Will Penn State Bounce Back From Upset?

The once magical story it took Penn State football coach Joe Paterno 46 years to write is now tarnished. Anger, shock, embarrassment, disgust and a host of other emotions now fills the hearts and minds of the Penn State family and countless others in the college football nation.
A sex scandal shook the 84-year-old legendary coach’s firm grip loose from his beloved program. Last week’s chain of events left a blemish on the once proud institution and Mr. Paterno’s storied career.

AP Photo/Carolyn Kaster

Many questions are now left lingering. How will Penn State bounce back from this upsetting news and did Mr. Paterno do the right thing?
Former Penn State defensive coordinator Jerry Sandusky, 67, was arrested Nov. 5, 2011 on charges of sexually abusing eight boys over a 15-year period.
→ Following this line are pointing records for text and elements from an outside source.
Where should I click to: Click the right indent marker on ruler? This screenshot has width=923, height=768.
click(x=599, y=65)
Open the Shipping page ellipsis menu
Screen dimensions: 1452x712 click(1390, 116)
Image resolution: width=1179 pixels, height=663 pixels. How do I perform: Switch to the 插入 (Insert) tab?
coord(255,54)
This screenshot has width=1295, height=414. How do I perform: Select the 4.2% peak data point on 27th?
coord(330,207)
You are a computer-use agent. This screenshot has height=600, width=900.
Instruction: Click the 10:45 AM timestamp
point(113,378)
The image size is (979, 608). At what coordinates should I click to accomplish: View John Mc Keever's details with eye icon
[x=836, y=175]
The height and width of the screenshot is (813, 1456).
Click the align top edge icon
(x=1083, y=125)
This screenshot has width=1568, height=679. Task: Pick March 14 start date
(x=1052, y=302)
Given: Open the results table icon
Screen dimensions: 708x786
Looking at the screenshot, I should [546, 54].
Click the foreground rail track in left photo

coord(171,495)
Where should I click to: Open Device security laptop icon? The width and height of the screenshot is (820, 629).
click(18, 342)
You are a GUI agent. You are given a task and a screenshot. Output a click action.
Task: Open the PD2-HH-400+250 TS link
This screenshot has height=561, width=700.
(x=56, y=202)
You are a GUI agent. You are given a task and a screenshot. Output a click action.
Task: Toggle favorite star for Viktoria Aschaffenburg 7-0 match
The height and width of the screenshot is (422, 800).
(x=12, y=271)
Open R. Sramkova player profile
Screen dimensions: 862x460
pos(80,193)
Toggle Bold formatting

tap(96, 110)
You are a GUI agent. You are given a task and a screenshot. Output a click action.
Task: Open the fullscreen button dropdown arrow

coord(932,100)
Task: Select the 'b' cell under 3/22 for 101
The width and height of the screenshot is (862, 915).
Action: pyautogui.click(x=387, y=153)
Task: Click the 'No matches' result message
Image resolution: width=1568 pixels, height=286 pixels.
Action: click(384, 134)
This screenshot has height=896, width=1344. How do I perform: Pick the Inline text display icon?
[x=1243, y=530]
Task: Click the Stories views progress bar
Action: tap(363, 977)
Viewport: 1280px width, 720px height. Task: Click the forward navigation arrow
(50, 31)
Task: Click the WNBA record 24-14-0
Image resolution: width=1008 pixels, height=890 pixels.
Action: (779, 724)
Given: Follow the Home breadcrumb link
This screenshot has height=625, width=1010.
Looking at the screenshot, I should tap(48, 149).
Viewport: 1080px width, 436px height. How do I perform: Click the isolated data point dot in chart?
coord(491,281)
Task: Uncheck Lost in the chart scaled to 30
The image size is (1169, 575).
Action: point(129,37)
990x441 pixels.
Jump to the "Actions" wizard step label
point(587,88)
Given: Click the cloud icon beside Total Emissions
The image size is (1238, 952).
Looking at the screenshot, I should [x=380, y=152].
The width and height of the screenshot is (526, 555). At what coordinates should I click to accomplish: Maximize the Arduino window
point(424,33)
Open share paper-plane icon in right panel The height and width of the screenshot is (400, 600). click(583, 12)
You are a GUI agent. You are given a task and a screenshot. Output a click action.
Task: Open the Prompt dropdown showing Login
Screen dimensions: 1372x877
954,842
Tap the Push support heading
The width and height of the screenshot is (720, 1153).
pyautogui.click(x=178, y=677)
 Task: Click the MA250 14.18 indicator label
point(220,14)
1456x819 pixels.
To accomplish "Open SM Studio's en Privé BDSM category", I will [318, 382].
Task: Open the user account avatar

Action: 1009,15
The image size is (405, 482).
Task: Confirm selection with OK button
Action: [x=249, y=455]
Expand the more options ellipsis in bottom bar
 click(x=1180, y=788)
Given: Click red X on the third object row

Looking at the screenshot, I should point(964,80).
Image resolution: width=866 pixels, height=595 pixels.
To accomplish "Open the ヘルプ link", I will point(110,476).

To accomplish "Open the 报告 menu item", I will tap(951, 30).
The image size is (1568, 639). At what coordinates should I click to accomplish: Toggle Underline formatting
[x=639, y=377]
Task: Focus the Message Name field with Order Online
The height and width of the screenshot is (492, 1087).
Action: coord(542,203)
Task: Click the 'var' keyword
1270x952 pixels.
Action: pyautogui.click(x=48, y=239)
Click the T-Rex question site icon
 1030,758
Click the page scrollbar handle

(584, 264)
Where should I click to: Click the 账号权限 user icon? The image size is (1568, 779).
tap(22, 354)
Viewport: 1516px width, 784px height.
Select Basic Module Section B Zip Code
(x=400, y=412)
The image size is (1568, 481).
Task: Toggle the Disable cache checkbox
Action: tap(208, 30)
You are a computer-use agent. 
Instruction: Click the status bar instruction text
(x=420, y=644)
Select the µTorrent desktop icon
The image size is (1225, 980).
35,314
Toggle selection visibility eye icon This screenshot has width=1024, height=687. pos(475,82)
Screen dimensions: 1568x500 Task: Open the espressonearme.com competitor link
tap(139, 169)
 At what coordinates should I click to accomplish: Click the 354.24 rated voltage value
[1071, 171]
The grand jury investigation alleges some of these acts were committed in Penn State football facilities.
Mr. Sandusky has been charged with 40 counts related sexual abuse of minors. He has since been released on $100,000 bail.
In 2002, Paterno was first informed of Sandusky’s conduct after graduate assistant Mike McQueary informed him he witnessed Mr. Sandusky sodomizing a 10-year-old boy in the shower at the Lasch Football Building on Penn State campus the night prior. Paterno then notified Athletic Director Tim Curley.
As a result, Mr. Sandusky was prohibited from bringing any children from the Second Mille, a charity he founded in 1977 that helps disadvantaged youth, onto campus.
Pennsylvania attorney general Linda Kelly told The New York Times that university officials did not alert law enforcement.
On Nov. 9, Penn State Board of Trustees voted to relieve Mr. Paterno of his duties. News of Paterno’s release prompted an outcry from the Penn State student body. Thousands of students assembled outside Penn State’s administration building before storming downtown and overturning a news van in the process.
The question to be asked is why did Mr. Sandusky receive a slap on the wrist when confronted?
Mr. Sandusky continued to retain emeritus status and access to facilities at Penn State. The Patriot-News reports he continues to receive substantial monthly pension payments from the university stemming from a deal reached when he retired, which included a $148, 271 lump-sum pension payment from the State Employees’ Retirement System.
The Patriot News further adds the remainder of his pension is paid out on a monthly basis and totals $58,898 annually.
As Mr. Sandusky has access to facilities, one can assume the coaching staff and perhaps Mr. Paterno saw him regularly. Rather than painting JoePa as the victim, the world must direct their attention to the real victims- the young boys.
Mr. Sandusky is charged with a series of abuse that took place over a 15- year span. This is over a decade of abuse that has surely tormented these young men into their adulthood.
Mr. Paterno has made great strides in the game of football and has gone the extra mile to ensure his program is one of the nation’s best. But could Mr. Paterno have done more for the then 10-year-old boy now in his early 20s. Could Penn State and everyone else involved have done more?
When the nation searches for a victim, look not at JoePa. Look at the young men who were disadvantage and offered a beacon of hope through Second Mile only to have their dreams turned into nightmares.
Look at the young men whose youth were taken away from a man who has already lived his.
Look at the young men who sought a positive male role model and friend in their lives only for that friend to turn out to be their worst enemy.
If you’re looking for a victim in this ordeal, it isn’t JoePa.